Web Development

What “the web” is, in one paragraph

Browsers ask servers for resources using HTTP(S). HTML describes structure, CSS handles presentation, and JavaScript adds behavior. Everything else (frameworks, build tools, databases) sits on top of those three.

HTML: semantics beats div soup

Use headings (h1h6) as an outline, lists for actual lists, nav/main/footer to landmark a page. Alt text on images is both accessibility and good craft. Forms need labels and meaningful control names.
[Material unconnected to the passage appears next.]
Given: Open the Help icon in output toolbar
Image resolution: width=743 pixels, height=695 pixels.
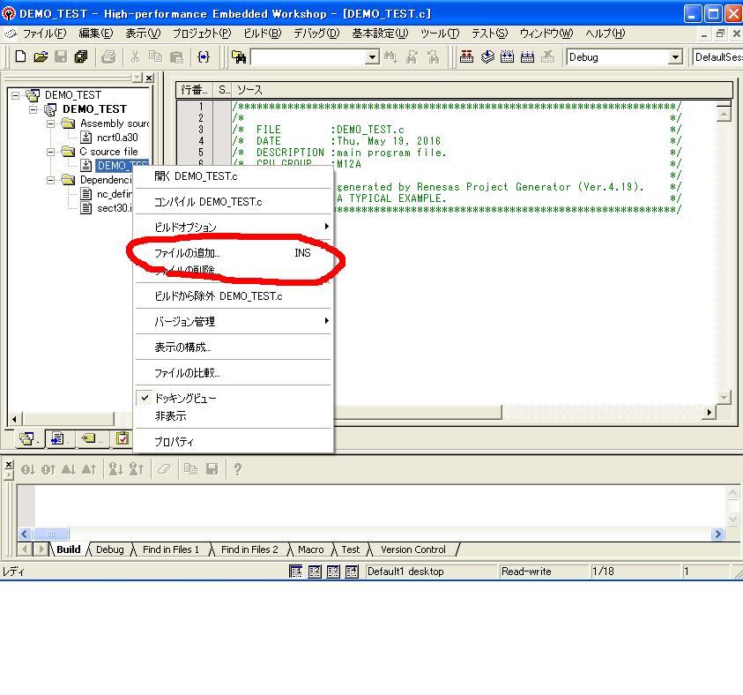Looking at the screenshot, I should (x=237, y=470).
CSS: layout for real screens

Practice flexbox and grid with a mobile-first mindset. Understand specificity enough to debug “why won’t my style rule win?”—then reach for consistent naming instead of !important everywhere. Use relative units where your rubric expects responsive behavior.

JavaScript in the browser

The DOM is a tree you query and update. Events (click, input, keydown) should be handled without blocking the main thread on big work. Fetch data carefully: handle errors, show loading states, and never trust client-side validation alone for security.

Accessibility and performance (professional habits)

Keyboard navigation, focus styles, and color contrast are not extras—they are baseline quality. Compress images, lazy-load heavy media when appropriate, and measure with devtools rather than guessing.

How to build projects that score well

Start with a clear user flow on paper. Version control small commits. Write README notes: how to install, how to run, what browser you tested. Even beginner projects read as “real” when error messages are handled politely.

Quick review checklist

Run this on paper the night before an assessment—short answers, no peeking.

  • Vocabulary: Five terms, defined in your own words.
  • One strong example: Problem, diagram, quote+context, or map label your rubric would accept.
  • Classic trap: What mistake shows up on every test—and what rule stops it?
  • Connection: One sentence linking this topic to another unit from the same course.